[EXTRACTED DATA — start]

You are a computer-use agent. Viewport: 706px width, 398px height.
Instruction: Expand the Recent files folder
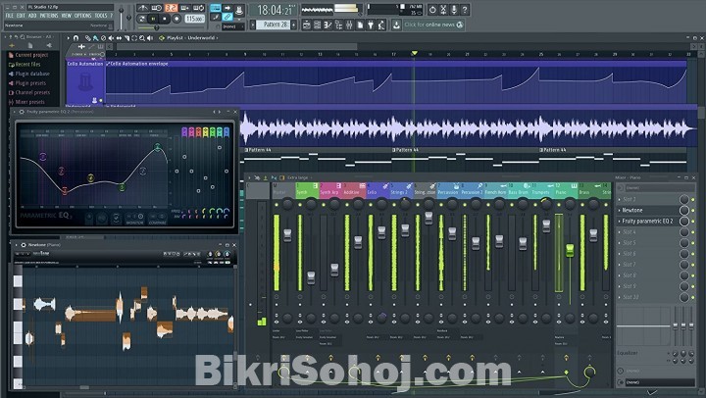coord(29,64)
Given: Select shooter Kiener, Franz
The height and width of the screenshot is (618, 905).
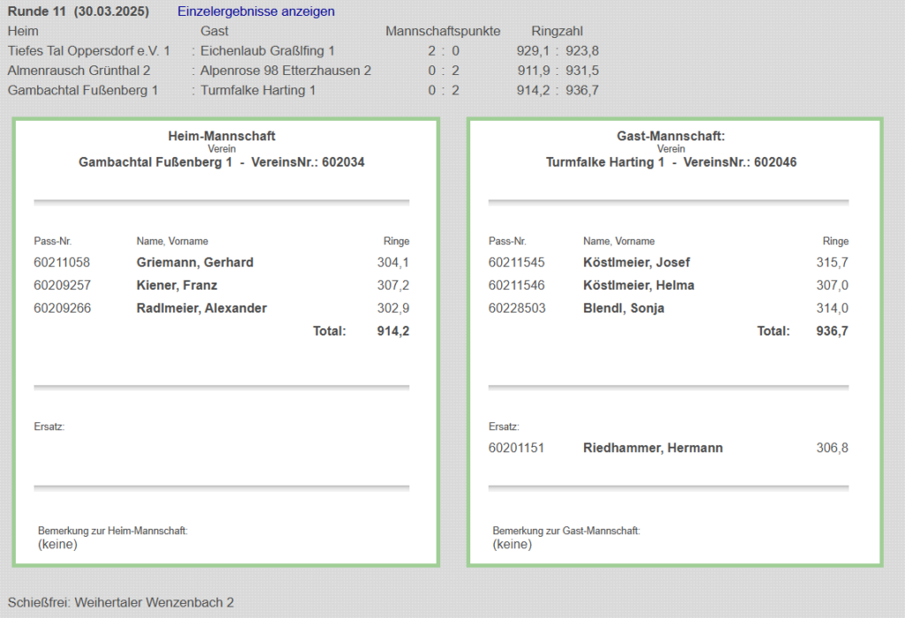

[EXTRACTED DATA — finish]

» **HOW TO COMPLETE THIS TASK**
Show the lines in the entries above that include the string "height".

» **ANSWER TO THIS EXERCISE**
You are a computer-use agent. Viewport: 706px width, 398px height.
The height and width of the screenshot is (618, 905).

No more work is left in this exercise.